Page 6 of His To Erase

Page List

Font Size:

No horror-movie reveal.

Just silence.

The only thing I hear is the quiet sound of my own pulse trying to climb into my throat. I pause, taking a deep breath.Okay, maybe that was nothing and I was being paranoid.

I drop my keys onto the counter and exhale. The worst part about running from your past isn’t the running itself. It’s the way you never stop looking over your shoulder, waiting for the moment it finally catches up.

I take off my boots and let them crash against the wall, one bouncing off at an angle like even they’re tired of holding it together.

My jacket follows, sliding off my shoulders, it hits the floor with a damp thud. I should hang it up, but I don’t.

The air in here is stale—cold in that weird, bone-deep way that sticks around no matter how many times I mess with the heater. Like the apartment itself has just… given up.

The couch is older than my trauma, sagging like it’s seen some shit and decided it no longer has the strength to care. There’s a tear in the armrest that I keep pretending isn’t growing and like most things in my life, it came damaged and I took it anyway.

The kitchen’s more of a suggestion than a functional space. The fridge hums like it’s threatening to quit. It’s loud and a little too passive-aggressive. The cabinet holds a mismatched graveyard of mugs and takeout containers I swear I’ll recycle someday. There’s no art on the walls. No warm lights. No fake plants. No half-assed attempts to convince anyone—including myself—that this is a place someone lives in, not just crashes in between jobs.

Just the essentials. Just enough to survive another day.

The only exception is my books.

They’re everywhere. Piled on the floor. Stacked on chairs. Stuffed into the one rickety shelf I drug home after a thrift store haul. It holds all my leather-bound classics, poetry anthologies, and stories about monsters, villains, and happy endings.

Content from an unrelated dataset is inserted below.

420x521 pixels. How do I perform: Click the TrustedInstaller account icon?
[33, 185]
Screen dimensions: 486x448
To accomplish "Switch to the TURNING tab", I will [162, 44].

It’s a far cry from the life I used to have.

Once upon a time, my apartment had matching furniture. A real couch. A full set of dishes. Shelves that weren’t collapsing under the weight of bad decisions and trauma bonding with paperback spines.

The place felt warm, and lived in. Safe.

I had space, a bathroom door that locked without a prayer, and a bed that didn’t scream in protest every time I turned over. I also didn’t used to fall asleep wondering if someone was watching me from across the street—or if the next knock on the door was going to unravel whatever sanity I had left.

But sure. I’m thriving.

I rub a hand over my face trying to shake it off. There’s no use romanticizing what’s already gone.

That life? That girl? She didn’t make it.

I make my way to the bathroom, flipping on the light, and I meet my reflection like I’m checking in with a stranger who owes me answers.

The mirror above the sink is cracked in the corner like a spiderweb of glass, spreading like a warning.

My dark eyes are rimmed with exhaustion, and my hair is falling out of the braid I threw together twenty minutes before my shift. This girl looks like she’s seen some shit.

I peel off my work clothes one layer at a time, swapping them for sweatpants and the oversized hoodie that knows all my secrets. This part’s all routine.

Change.

Eat.

Try to sleep.

Wake up.

Repeat.

It’s not a life, but it’s working for now. And sometimes, that’s all survival really is.

I head into the kitchen and yank open the fridge door. It groans like it hates me, and the bulb flickers revealing the depressing inventory of a woman with commitment issues and no interest in grocery shopping.